Ma nell'articolo si leggeva: «L'ascensione-esaltazione-innalzamento non è, quindi, da concepire in termini materialistici o "astronautici", ma secondo categorie metafisiche e teologiche: fra l'altro, in tutte le culture il cielo è l'area della divinità perché trascende l'orizzonte terreno, è il simbolo della superiorità e diversità di Dio rispetto all'uomo. (…) Ora comprendiamo perché gli evangelisti si sono rifiutati di ridurre quello che avviene al sepolcro di Cristo entro i confini di una rianimazione di cadavere e siano invece ricorsi a linguaggi più profondi e simbolici».
Insomma, che i Vangeli narrino fatti storici, al Presidente del Pontificio Consiglio per la Cultura proprio non va giù. Tanto da censurare persino il Papa. Lo ha fatto nell'introduzione all'edizione illustrata del Gesù di Nazaret di Benedetto XVI. Là dove il Papa nella prima edizione scriveva «Ho voluto tentare di presentare il Gesù dei Vangeli come il Gesù reale, come il Gesù storico in senso vero e proprio», Ravasi riportava solo mezza frase: «Ho voluto fare il tentativo di presentare il Gesù dei Vangeli come il Gesù reale». Il Gesù storico è sparito con questo commento: «Notiamo l'aggettivo "reale": non è automaticamente sinonimo di "storico", perché noi sappiamo che molti eventi non sono registrati, suscettibili d'essere documentati e verificabili storicamente, anche se risultano profondamente reali. In Gesù coesistono varie dimensioni, storiche, mistiche e trascendenti».

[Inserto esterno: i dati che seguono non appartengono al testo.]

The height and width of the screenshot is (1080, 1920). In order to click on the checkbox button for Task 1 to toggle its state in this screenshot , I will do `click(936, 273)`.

Anche sulla questione omosessuale pare che il cardinale Ravasi abbia, o almeno abbia avuto, idee, per così dire, eccentriche rispetto al magistero. Nel 2004, l'editrice Ancora pubblicò un libro di don Domenico Pezzini, noto allora per essere animatore del gruppo di omosessuali credenti "La fonte" e più tardi per una condanna a dieci anni di carcere per violenza sessuale su un giovane immigrato. Il libro si intitolava Le mani del vasaio. Un figlio omosessuale: che fare? e sosteneva tesi piuttosto ardite, tanto da dover essere riscritto per intere parti a causa delle forti proteste del mondo cattolico e della stessa Congregazione per la dottrina della fede.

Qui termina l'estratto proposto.